> _What is needed_
Which lines of the data contain the string "width"? Copy every one.

> _Source records_
+++++

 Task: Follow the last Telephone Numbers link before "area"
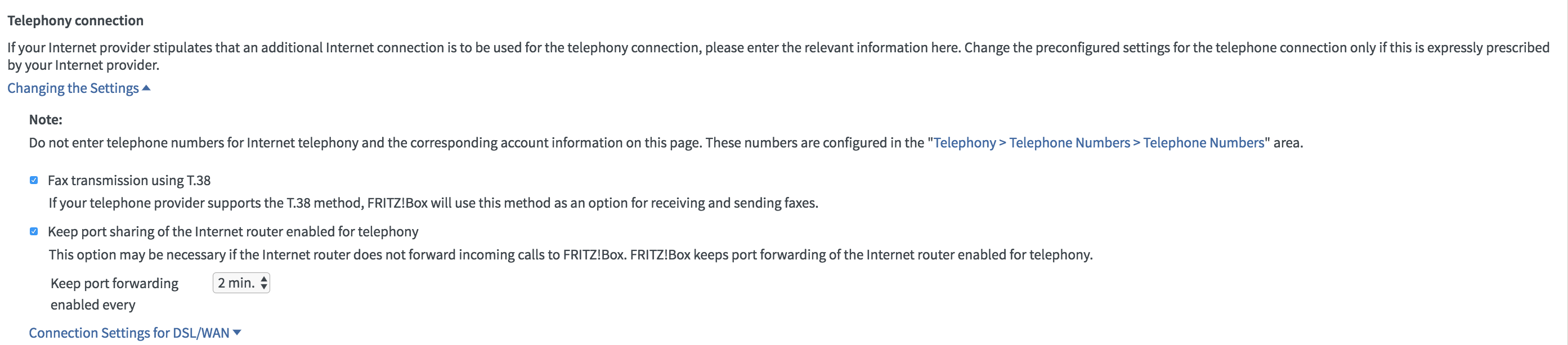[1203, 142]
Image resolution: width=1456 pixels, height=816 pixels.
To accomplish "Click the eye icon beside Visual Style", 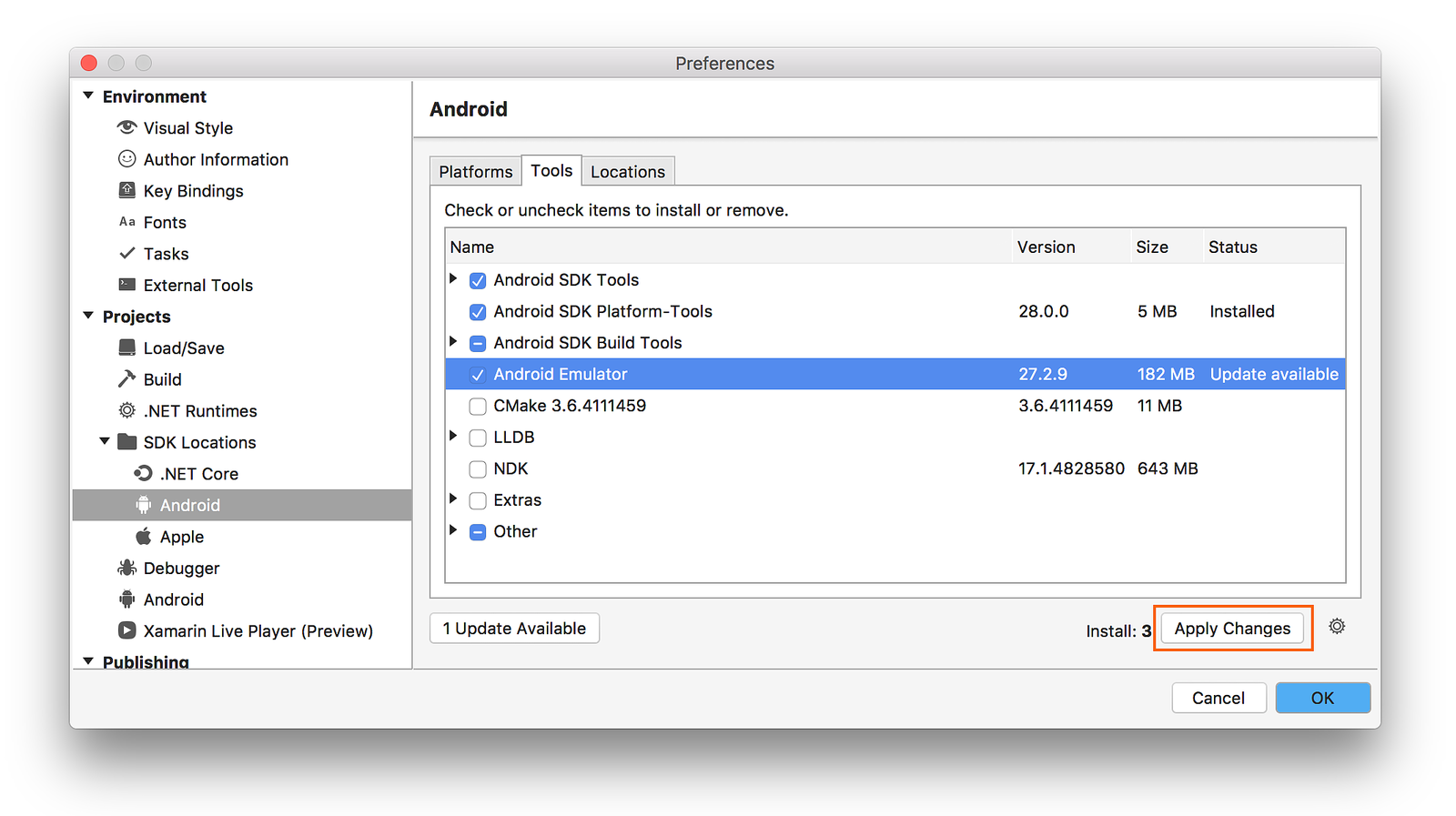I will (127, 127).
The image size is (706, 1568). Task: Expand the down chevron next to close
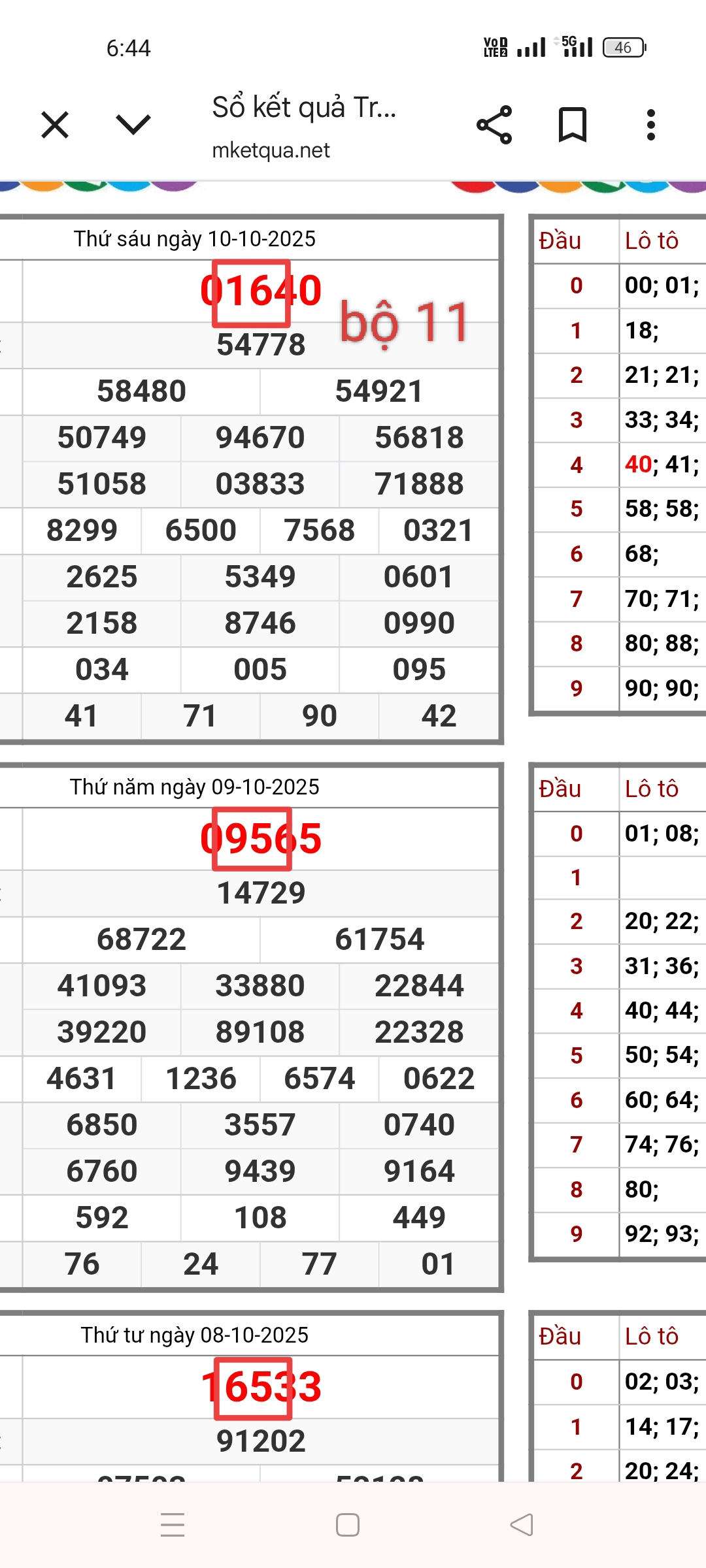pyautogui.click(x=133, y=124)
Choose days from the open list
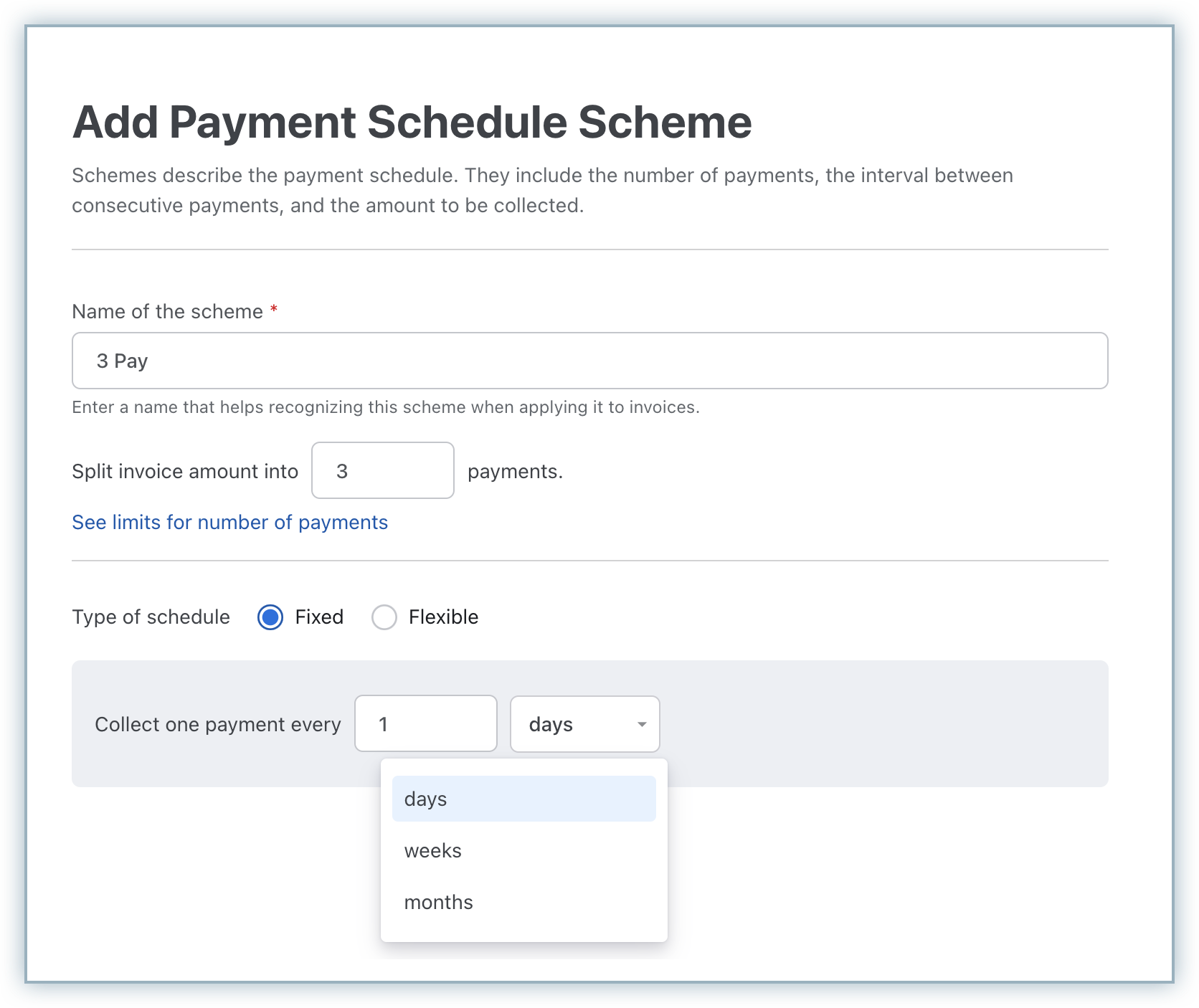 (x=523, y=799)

+++++

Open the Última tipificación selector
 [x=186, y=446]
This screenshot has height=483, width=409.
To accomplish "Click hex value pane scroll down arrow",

+++++

> _Output below_
Image resolution: width=1456 pixels, height=816 pixels.
This screenshot has height=483, width=409.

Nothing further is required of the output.